A million vectors on a laptop: the honest vector-search numbers
Crowkis is a cache with a vector index, not a vector database — but it should still hold up at scale. We indexed 100K and 1M vectors and measured build time, search latency, and recall. Including where dedicated vector DBs still win.
Crowkis embeds an HNSW vector index in-process, which raises a fair question: how far does that scale before you'd want a real vector database? We measured it honestly at two sizes — 100,000 and 1,000,000 vectors — on the same CPU-only laptop everything else here ran on.
Recall@10 was 100% at both sizes — the neighbours it should find, it finds.

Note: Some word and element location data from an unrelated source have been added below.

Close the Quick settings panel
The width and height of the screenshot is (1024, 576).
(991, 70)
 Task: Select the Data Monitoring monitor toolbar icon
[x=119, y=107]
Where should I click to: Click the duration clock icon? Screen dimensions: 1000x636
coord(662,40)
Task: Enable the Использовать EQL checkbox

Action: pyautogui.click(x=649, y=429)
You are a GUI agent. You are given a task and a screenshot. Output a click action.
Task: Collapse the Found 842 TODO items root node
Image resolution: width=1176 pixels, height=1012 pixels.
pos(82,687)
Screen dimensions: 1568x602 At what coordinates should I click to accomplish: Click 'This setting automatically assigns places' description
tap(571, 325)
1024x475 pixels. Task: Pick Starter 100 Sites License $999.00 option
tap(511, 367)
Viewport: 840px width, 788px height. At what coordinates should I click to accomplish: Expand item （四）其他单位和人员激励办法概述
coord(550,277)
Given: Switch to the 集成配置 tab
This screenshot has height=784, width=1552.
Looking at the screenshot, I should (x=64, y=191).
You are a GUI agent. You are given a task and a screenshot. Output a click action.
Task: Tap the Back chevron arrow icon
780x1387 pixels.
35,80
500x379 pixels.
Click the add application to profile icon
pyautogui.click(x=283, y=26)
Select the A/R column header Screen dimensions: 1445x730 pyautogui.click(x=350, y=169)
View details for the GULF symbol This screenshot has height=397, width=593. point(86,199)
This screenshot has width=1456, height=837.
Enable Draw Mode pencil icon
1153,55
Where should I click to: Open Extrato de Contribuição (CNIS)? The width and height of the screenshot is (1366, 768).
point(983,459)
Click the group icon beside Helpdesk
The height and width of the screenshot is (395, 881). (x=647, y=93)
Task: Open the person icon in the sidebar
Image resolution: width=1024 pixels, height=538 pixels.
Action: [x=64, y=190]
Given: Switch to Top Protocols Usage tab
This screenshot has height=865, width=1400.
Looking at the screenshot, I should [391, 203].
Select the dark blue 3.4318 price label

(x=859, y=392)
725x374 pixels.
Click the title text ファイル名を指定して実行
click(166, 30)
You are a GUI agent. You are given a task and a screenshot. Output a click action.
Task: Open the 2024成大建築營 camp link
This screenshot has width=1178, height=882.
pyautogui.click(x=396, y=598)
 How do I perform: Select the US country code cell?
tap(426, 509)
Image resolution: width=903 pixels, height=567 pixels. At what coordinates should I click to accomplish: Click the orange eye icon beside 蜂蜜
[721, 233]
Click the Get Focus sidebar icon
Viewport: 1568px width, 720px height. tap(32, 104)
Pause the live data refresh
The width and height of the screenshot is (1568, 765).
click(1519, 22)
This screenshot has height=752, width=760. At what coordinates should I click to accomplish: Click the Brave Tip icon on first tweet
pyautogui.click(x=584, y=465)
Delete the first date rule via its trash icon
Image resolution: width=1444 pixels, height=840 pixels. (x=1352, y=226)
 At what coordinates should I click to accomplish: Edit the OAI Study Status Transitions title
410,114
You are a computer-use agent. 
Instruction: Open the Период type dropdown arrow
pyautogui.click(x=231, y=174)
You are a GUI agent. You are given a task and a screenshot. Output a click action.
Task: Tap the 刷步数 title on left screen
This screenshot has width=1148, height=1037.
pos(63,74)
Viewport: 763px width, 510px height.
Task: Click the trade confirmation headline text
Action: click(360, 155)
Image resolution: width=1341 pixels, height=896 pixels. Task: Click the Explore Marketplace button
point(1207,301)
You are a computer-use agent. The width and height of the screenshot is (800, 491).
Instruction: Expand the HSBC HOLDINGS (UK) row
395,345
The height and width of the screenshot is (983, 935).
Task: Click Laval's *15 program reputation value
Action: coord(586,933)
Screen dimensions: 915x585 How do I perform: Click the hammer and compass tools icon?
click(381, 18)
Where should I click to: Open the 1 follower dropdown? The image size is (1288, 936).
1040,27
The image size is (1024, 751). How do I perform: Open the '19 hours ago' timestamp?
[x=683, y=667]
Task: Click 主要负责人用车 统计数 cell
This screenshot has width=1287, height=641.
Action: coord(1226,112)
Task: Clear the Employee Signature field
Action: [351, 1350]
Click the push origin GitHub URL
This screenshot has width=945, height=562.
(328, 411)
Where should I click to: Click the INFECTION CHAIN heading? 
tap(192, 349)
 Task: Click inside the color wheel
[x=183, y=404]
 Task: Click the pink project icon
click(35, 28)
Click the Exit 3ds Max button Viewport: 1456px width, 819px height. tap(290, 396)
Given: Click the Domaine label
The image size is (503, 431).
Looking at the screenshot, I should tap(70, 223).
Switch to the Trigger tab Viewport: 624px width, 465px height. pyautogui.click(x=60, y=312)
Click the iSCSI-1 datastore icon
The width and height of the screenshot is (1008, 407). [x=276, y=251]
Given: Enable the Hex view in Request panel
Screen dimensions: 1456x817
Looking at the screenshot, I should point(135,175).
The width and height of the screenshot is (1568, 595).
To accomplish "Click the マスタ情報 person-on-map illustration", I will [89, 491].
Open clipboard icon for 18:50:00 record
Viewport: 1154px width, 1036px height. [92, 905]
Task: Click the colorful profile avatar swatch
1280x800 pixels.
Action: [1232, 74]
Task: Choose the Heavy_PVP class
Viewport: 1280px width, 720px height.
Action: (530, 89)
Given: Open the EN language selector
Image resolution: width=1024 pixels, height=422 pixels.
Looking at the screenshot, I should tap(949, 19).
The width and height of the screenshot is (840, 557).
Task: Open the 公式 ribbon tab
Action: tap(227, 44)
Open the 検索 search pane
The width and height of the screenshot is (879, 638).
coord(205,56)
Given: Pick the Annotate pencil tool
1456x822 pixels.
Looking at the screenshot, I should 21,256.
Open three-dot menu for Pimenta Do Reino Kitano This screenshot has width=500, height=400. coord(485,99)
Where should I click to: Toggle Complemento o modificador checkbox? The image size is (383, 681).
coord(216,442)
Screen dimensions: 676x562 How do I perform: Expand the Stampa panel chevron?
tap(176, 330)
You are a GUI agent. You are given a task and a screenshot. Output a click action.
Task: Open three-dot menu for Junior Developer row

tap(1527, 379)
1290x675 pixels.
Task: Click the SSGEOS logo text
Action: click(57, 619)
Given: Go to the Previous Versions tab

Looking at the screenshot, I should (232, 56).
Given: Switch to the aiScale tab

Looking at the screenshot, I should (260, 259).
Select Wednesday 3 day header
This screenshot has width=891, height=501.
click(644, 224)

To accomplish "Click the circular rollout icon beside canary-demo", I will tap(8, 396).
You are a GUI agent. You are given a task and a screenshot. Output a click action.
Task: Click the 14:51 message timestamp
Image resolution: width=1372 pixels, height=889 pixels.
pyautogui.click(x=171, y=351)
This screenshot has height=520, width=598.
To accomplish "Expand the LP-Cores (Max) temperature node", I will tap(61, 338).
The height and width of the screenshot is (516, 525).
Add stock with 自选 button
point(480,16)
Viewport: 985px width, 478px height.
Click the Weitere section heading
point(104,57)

At 100K vectors — comfortably larger than most caches' working sets — search averages 9.2 ms with perfect recall in our test. At 1M, latency rises to 94 ms, still with full recall. Index build throughput holds around 3,000–3,800 vectors per second, so a million vectors indexes in a few minutes.
Now the honest part. These are beta-quality proof points, not a challenge to Qdrant, Pinecone, or Weaviate. Dedicated vector databases lead decisively on raw scale, on operational maturity, and on the billion-vector workloads they're built for. Crowkis's in-process index earns its place by removing a network hop for cache-sized working sets — millions, not billions — where keeping vectors beside the cache engine buys the sub-millisecond read path.
Use the right tool. Crowkis is a semantic cache that happens to search vectors well at cache scale — not a vector DB pretending to be a cache.
If your working set is a few million entries and you want them next to the cache that uses them, the in-process index is a feature. If you're indexing a billion documents for retrieval, that's a vector database's job, and Crowkis will happily sit in front of it as the cache. Knowing which problem you have is the whole decision.